【Yantai】Braised mutton

【Yantai】Braised mutton

Overview

As the saying goes, mutton in autumn and winter is the best. Eating mutton in winter can not only resist the severe cold, but also nourish the body. It can be said to kill two birds with one stone. Compared with the north, mutton in the south has a stronger mutton smell. The further north you go, the better the quality of the mutton. If you have the opportunity to buy mutton from Inner Mongolia, that would be the best. When I lived in the south, I never ate mutton. The smell of mutton was always intolerable to me. When I came to the north, my view on mutton changed a lot after I drank that bowl of hot mutton soup for the first time. It turns out that mutton can be made so delicious, and the smell of mutton is almost negligible. The winter in the north is extremely cold, so mutton is also very popular, and its preparations are also diverse: mutton soup, mutton soup, mutton steamed buns, fried mutton with green onions, hand-caught mutton, braised mutton, mutton stewed with radish, etc. The most popular thing in my family is the braised lamb chops. The lamb chops are crispy and soft, fat but not greasy, deep red in color, moist with juice, and the carrots absorb enough of the gravy, making it even more delicious than the mutton.

Tags

Ingredients

Steps

  1. Soak the mutton chops in clean water with bleeding water.

    【Yantai】Braised mutton step 1
  2. Prepare the auxiliary ingredients: carrots, star anise, cinnamon, bay leaves, Sichuan peppercorns, dried chili peppers, green onions, ginger, and tangerine peel.

    【Yantai】Braised mutton step 2
  3. Boil a pot of water, add onion, ginger, and pepper.

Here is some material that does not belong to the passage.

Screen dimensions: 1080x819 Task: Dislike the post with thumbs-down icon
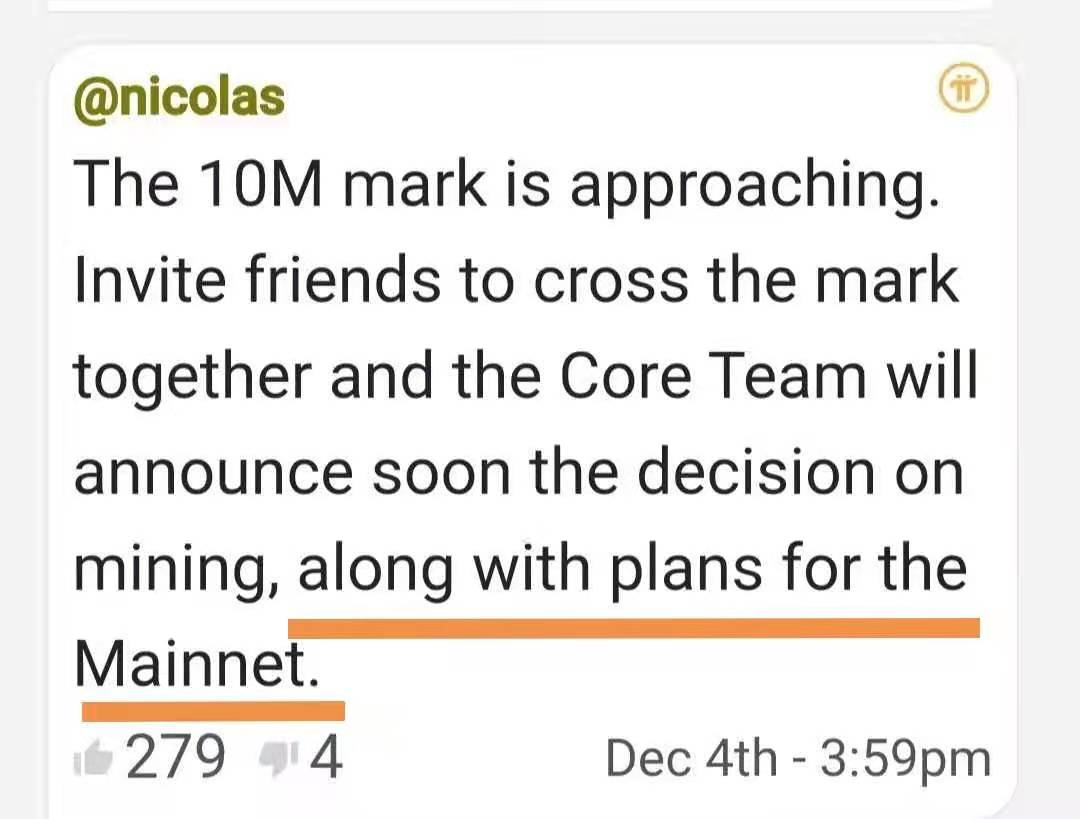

    【Yantai】Braised mutton step 3
  4. Blanch the lamb chops in a pot.

    【Yantai】Braised mutton step 4
  5. Remove the blanched lamb chops and drain them. Put a little oil in the pot, add the lamb chops and stir-fry.

    【Yantai】Braised mutton step 5
  6. Fry until the lamb chops are lightly browned.

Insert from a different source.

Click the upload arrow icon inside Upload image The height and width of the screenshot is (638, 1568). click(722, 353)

    【Yantai】Braised mutton step 6
  7. Add all the spices and stir-fry over low heat until fragrant.

    【Yantai】Braised mutton step 7
  8. Add a tablespoon of cooking wine, cover the pot, and simmer for ten seconds.

    【Yantai】Braised mutton step 8
  9. Add enough water at one time.

    【Yantai】Braised mutton step 9
  10. Add dark soy sauce and light soy sauce.

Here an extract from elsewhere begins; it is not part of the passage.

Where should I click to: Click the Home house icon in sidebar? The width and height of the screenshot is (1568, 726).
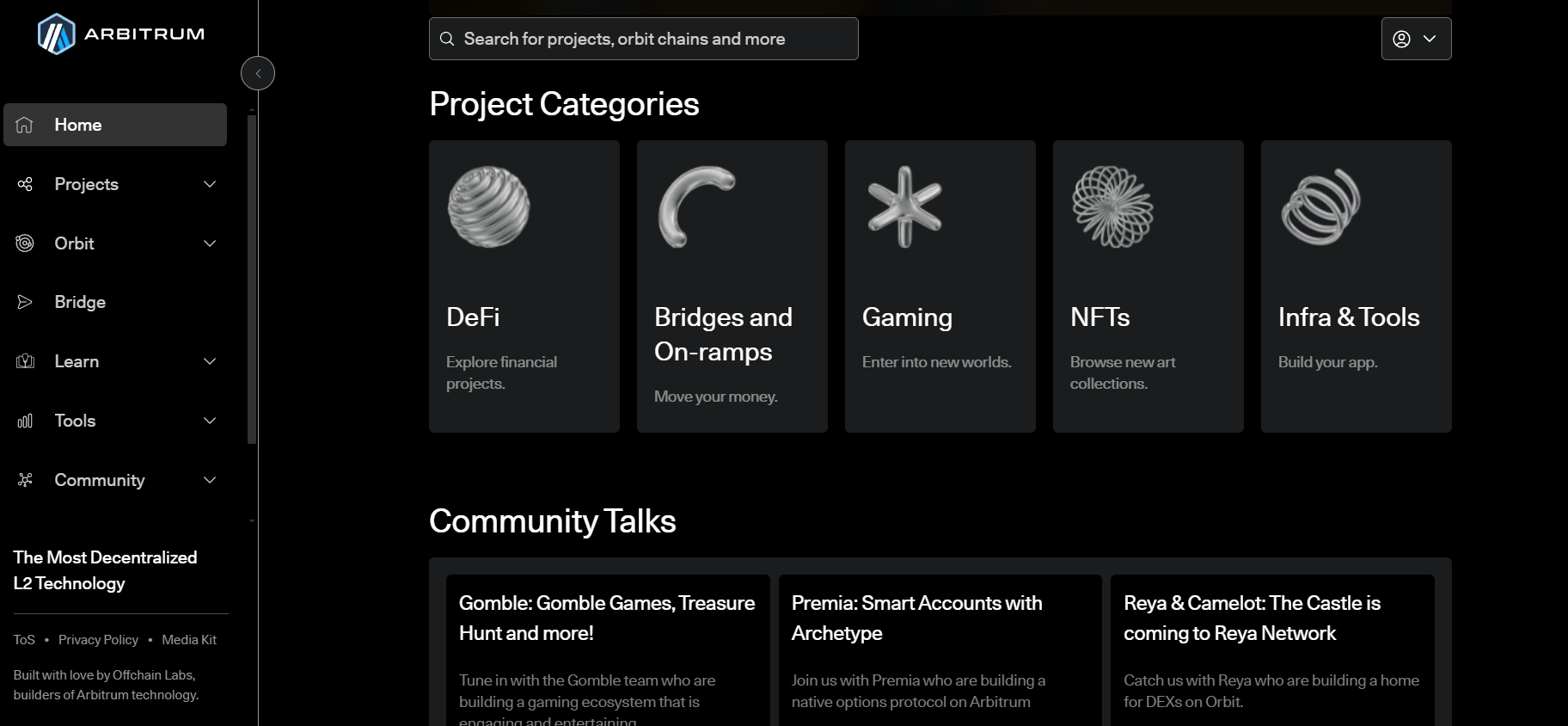tap(25, 125)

    【Yantai】Braised mutton step 10
  11. Add rock sugar and salt, bring to a boil over high heat, then turn to low heat and simmer for about an hour.

    【Yantai】Braised mutton step 11
  12. Add the carrot cubes and simmer for about fifteen minutes. Bring to a boil over high heat until the soup is thick.

    【Yantai】Braised mutton step 12
  13. The mutton is crispy, fat but not greasy, and very fragrant.

    【Yantai】Braised mutton step 13
  14. The carrots absorb enough of the meat juice and are even more delicious than the mutton.